Kitap Tanıtımı |
Bir gün İspanya`yla Fransa arasındaki sınırda bir yarık belirir ve giderek büyüyerek İberya Yarımadası`nın Avrupa kıtasından komasına yol açar. Bunun Jeopolitik dengeler üstündeki etkisi muazzam olur. İberya Yarımadası Atlantik`te batıya doğru, dev bir taştan sal gibi yüzerken Kuzey Amerika yepyeni bir toprak parçasını ve Avrupa`nın yitirdiği bir nüfusu ele geçirmek için kolları sıvar.
Yarımada halkı ise, panik ve şaşkınlık içindedir. Gündelik yaşamları alt üst olmuştur; kıyı şeridinin tehlikelerinden kaçan bu gönülsüz göçebeler bin bir türlü güçlükle mücadele ederler. Yarımada, kendi ekseninde dönmeye başlayıp güneş batıdan doğunca kafaları iyice karışır.

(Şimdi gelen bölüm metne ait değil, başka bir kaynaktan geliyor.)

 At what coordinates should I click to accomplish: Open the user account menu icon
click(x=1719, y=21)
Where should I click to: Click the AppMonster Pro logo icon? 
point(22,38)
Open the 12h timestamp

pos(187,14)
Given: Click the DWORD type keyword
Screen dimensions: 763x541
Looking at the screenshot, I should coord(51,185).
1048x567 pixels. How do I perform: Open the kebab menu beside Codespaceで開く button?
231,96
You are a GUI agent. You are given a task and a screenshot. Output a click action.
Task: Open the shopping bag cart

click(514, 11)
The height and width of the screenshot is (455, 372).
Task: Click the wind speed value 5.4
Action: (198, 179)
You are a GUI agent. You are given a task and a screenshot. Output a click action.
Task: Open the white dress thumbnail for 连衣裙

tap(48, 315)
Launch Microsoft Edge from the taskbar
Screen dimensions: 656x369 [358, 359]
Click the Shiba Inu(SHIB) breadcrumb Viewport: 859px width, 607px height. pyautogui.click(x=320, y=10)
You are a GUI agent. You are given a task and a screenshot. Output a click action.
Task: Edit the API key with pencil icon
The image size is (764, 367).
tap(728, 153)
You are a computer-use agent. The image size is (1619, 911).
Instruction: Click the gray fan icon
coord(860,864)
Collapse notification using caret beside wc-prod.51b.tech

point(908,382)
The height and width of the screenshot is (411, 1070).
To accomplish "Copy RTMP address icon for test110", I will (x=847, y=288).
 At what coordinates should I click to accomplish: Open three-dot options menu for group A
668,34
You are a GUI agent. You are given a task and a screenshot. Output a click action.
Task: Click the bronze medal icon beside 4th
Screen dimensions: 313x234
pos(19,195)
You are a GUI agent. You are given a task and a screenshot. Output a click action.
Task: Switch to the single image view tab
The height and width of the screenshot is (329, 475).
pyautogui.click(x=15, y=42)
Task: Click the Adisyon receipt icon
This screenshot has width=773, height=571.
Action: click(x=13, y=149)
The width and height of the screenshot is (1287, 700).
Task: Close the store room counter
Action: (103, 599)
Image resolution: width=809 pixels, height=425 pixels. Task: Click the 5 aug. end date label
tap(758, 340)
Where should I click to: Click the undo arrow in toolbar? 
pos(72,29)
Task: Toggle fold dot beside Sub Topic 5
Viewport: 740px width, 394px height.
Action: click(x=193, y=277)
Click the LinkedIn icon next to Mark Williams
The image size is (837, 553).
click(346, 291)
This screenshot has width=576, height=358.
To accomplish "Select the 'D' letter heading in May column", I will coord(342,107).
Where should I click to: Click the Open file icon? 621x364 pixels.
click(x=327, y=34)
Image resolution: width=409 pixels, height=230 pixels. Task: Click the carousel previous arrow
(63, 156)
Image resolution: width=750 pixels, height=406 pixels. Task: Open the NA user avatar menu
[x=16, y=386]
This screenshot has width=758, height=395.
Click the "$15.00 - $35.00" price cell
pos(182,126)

Tesadüf eseri -ya da yazgının aracılığıyla - bir araya gelen üç erkek, iki kadın ve bir köpek önce köhne bir otomobille, sonra da iki mecalsiz at tarafından çekilen bir yük arabasıyla seyahat ederler. Olup biten mucizevi olayları anlamlandırma çabasıyla giriştikleri bu yolculuk sırasnda kendi içlerindeki bilmeceleri ve bunların yanıtlarını keşfederler.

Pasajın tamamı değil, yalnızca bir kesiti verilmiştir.